Heart Failure Clinical Trial
Developing Oral LT3 Therapy for Heart Failure – HFpEF
Summary
Investigation of the safety, feasibility, and preliminary efficacy of thyroid hormone therapy with Liothyronine (LT3) in individuals with heart failure with preserved ejection fraction (HFpEF) and low triiodothyronine (T3) syndrome by conducting a randomized, double-blind, placebo-controlled cross-over study with a two-week washout period between treatments.
Full Description
The overall goal is to determine the safety, feasibility, and preliminary efficacy of administering oral LT3 therapy in the study population of participants with Heart Failure with preserved ejection fraction (HFpEF). Each treatment period will be approximately 8 weeks in duration, with weekly titration of study drug for 4 weeks, followed by a maintenance dose for 4 weeks, then 2-week washout before crossing over to the other arm (placebo or drug). LT3 will be titrated to T3 levels.
Eligibility Criteria
Inclusion Criteria:
Men and women aged ≥18 years; NYHA Class I, II or III heart failure or dyspnea on exertion without a clinically identifiable alternative cause; left ventricular ejection fraction greater than or equal to 40 percent; if taking antihypertensive medications, beta-blockers, SGLT2inhibitors, sacubitril/valsartan, or aldosterone antagonists, doses must be stable for at least 30 days. Elevated filling pressures as evidenced by at least 1 of the following:
Mitral E/e' ratio > 14 (either lateral or septal)
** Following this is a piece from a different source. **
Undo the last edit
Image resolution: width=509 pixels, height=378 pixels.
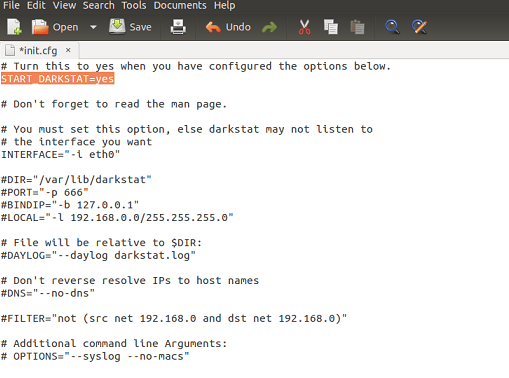pos(228,27)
Mitral E/e' ratio > 8 (either lateral or septal), with low e' velocity (septal e'<7 cm/sec or lateral e'< 10 cm/sec), in addition to one of the following:
Enlarged left atrium (LA volume index >34 ml/m2)
Chronic loop diuretic use for control of symptoms
Elevated natriuretic peptides (BNP levels >100 ng/L or NT-proBNP levels >300 ng/L)
Tricuspid regurgitation velocity >2.8 m/s
Elevated invasively-determined filling pressures previously (resting LVEDP >16 mmHg or mean pulmonary capillary wedge pressure [PCWP] >12 mmHg; or PCWP/LVEDP ≥25 mmHg with exercise)
Acute heart failure decompensation with radiographic evidence of pulmonary venous congestion or alveolar edema, requiring IV diuretics within the past year
Probability of HFpEF>90%according to the HFpEF score,without a more likely apparent cause for symptoms as per Investigator assessment. TSH and free T4 level within the protocol specified reference range and total T3 level less than or equal to 0.94 ng/dL; if taking oral estrogen, dose must remain stable for duration of study participation.
Exclusion Criteria:
Hypertrophic or restrictive cardiomyopathy or uncorrected severe primary valvular disease; inability to perform VO2max exercise testing; severe lung disease; treatment with oral steroids within past 6 months for an exacerbation of obstructive lung disease, or the use of daytime oxygen; serum creatinine > 3.0 mg/dL; history of cirrhosis; acute coronary syndrome or coronary artery intervention or ablation therapy within past 2 months; cardiac surgery or percutaneous valve or septal defect repair within the past 6 months; heart failure hospitalization within past month; taking thyroid extract, LT4, LT3, amiodarone, or medication that affects the absorption or metabolism of thyroid hormone; gastrointestinal conditions that affect the absorption of thyroid hormone; current or planned pregnancy within the timeframe of study participation; any medical condition that, in the opinion of the investigator, will interfere with safe completion of the study.